Caporal Machin-Chose, 3eme régiment
Le caporal Machin-Chose du 3eme régiment avait l'air ahuri. Les mais
jointes comme pour la prière, il avait niché son museau triste derrière
son grand col, timide comme un professeur le jour de la rentrée des
classes. Ses cheveux roux et fous étaient curieusement semblables à la
crinières crépue de Fanfreluche, son bellâtre d'âne. Quand ils
trottaient, les longues oreilles de la monture lui chatouillaient le
bout des cils et s'ils prenaient de la vitesse, elles l'aveuglaient
parfaitement. On avait pas vu destrier mieux assorti depuis don
Quichotte et Rossinante et d'ailleurs le caporal, avec son monocle en
bataille et son air chétif rappelait vaguement l'hidalgo de la Manche.
A
terre il avait l'air d'une marionnette dont on aurait trop tiré les
fils. Toujours emmitouflé entre son col remonté jusqu'aux oreilles et
son képi rabattu sur les yeux, il tremblait un peu et balbutiait les
ordres d'une voix nasillarde et enrhumée.
Il a l'air ailleurs, absent, distrait, le caporal Machin-Chose.

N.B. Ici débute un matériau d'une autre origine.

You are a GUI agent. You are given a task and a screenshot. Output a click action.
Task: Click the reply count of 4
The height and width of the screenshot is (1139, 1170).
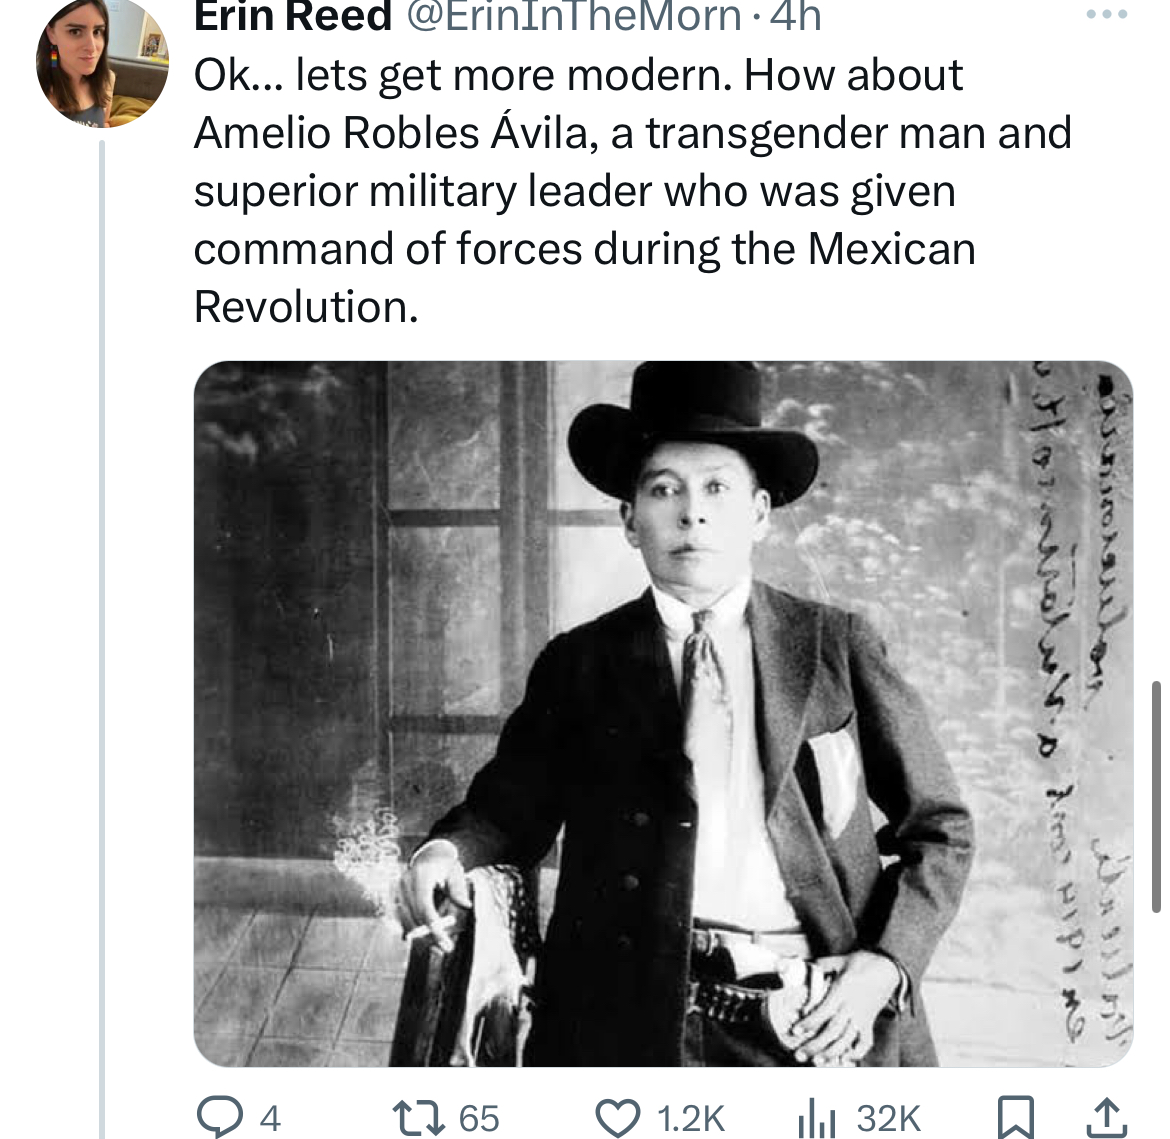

(Il aime les aquarelles à l'eau de rose.)
Chez
lui c'est tout p'tit et tout est brun. Ouvrez les placards, vous
trouverez du céleri, du riz et du rosée. Des carottes: c'est pour
Fanfreluche qui dédaigne les sucres. Trois verres, deux assiettes.
Personne ne sait s'il est marié, veuf ou célibataire; c'est une drôle
d'affaire. Il est gentil, en vrai, le caporal Machin-Chose. Il est
discret.
Aujourd'hui, il longe la caserne et il a l'air encore plus enfoui dans son uniforme. Il marche très vite en regardant partout autour de lui de ses petits yeux scrutateurs et tristes, et soudain, il semble plonger dans une rêverie profonde, absorbé loin du gris des murs. Fanfreluche s'inquiète. Il serait bien étonné de voir le sourire qui se cache derrière le col du caporal. Aujourd'hui, un bouquet de pissenlits avec un petit mot "Caporal Machin-Chose, troisième régiment" l'attendait gentiment, ficelé à sa boîte à lettres.